In the 'copybreak' case the new skb would need to be 2 bytes shorter
than the length reported by the hardware, and the data copied from
2 bytes into the dma buffer.

The extra 2 bytes also mean the that maximum mtu that can be received
into a buffer is two bytes less.
If someone sets the mtu to (say) 9k for jumbo frames this might matter.
Even with fixed 2048 byte buffers it reduces the maximum value the mtu
can be set to by 2.

Now if NET_IP_ALIGN is zero then it is fine for the rx frame to start
on a 4n boundary, and the skb are likely to be allocated that way.
In this case you don't want to extra two bytes of 'junk'.

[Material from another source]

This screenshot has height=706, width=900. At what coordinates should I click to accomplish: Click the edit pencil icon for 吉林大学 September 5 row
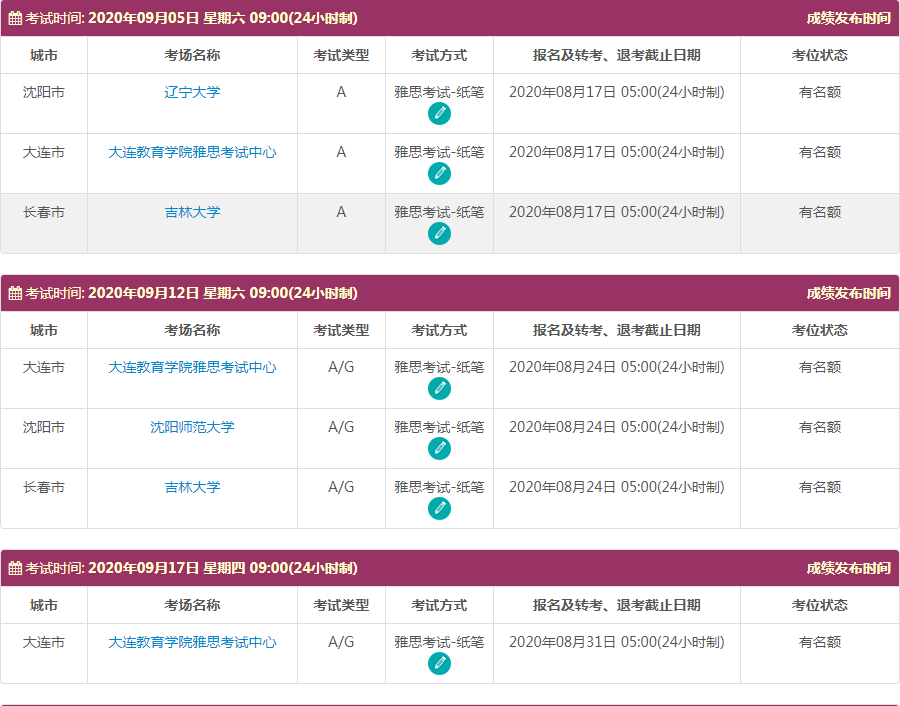(x=441, y=232)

OTOH if NET_IP_ALIGN is 2 then you need to 'fiddle' things so that
the data is dma'd to offset -2 in the skb and then ensure that the
end of frame is set correctly.

	David
Eric Nelson Sept. 28, 2016, 5:14 p.m. UTC | #4
Thanks David,

On 09/28/2016 09:42 AM, David Laight wrote:
> From: Eric Nelson
>> Sent: 26 September 2016 19:40
>> Hi David,
>>
>> On 09/26/2016 02:26 AM, David Laight wrote:
>>> From: Eric Nelson
>>>> Sent: 24 September 2016 15:42
>>>> The FEC receive accelerator (RACC) supports shifting the data payload of
>>>> received packets by 16-bits, which aligns the payload (IP header) on a
>>>> 4-byte boundary, which is, if not required, at least strongly suggested
>>>> by the Linux networking layer.
>>> ...
>>>> +		/* align IP header */
>>>> +		val |= FEC_RACC_SHIFT16;
>>>
>>> I can't help feeling that there needs to be corresponding
>>> changes to increase the buffer size by 2 (maybe for large mtu)
>>> and to discard two bytes from the frame length.
>>>
>>
>> In the normal case, the fec driver over-allocates all receive packets to
>> be of size FEC_ENET_RX_FRSIZE (2048) minus the value of rx_align,
>> which is either 0x0f (ARM) or 0x03 (PPC).
>>
>> If the frame length is less than rx_copybreak (typically 256), then
>> the frame length from the receive buffer descriptor is used to
>> control the allocation size for a copied buffer, and this will include
>> the two bytes of padding if RACC_SHIFT16 is set.
>>
>>> If probably ought to be predicated on NET_IP_ALIGN as well.
>>>
>> Can you elaborate?
> 
> From reading this it seems that the effect of FEC_RACC_SHIFT16 is to
> add two bytes of 'junk' to the start of every receive frame.
> 

That's right. Two bytes of junk between the MAC header and the
IP header.

> In the 'copybreak' case the new skb would need to be 2 bytes shorter
> than the length reported by the hardware, and the data copied from
> 2 bytes into the dma buffer.
> 

As it stands, the skb allocated by the copybreak routine will include
the two bytes of padding, and the call to skb_pull_inline will ignore
them.

> The extra 2 bytes also mean the that maximum mtu that can be received
> into a buffer is two bytes less.
>

Right, but I think the max is already high enough that this isn't a
problem.

> If someone sets the mtu to (say) 9k for jumbo frames this might matter.
> Even with fixed 2048 byte buffers it reduces the maximum value the mtu
> can be set to by 2.
> 

As far as I can tell, the fec driver doesn't support jumbo frames, and
the max frame length is currently hard-coded at PKT_MAXBUF_SIZE (1522).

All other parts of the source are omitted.